■ INFORMATION PROVIDED
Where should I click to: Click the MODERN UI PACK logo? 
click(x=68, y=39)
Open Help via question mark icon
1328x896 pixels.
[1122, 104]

■ TASK BRIEF
Put every line of the items above into a JSON list of strings, one string per line, with blank lines left out.

■ TASK RESULT
[
  "Where should I click to: Click the MODERN UI PACK logo? ",
  "click(x=68, y=39)",
  "Open Help via question mark icon",
  "1328x896 pixels.",
  "[1122, 104]"
]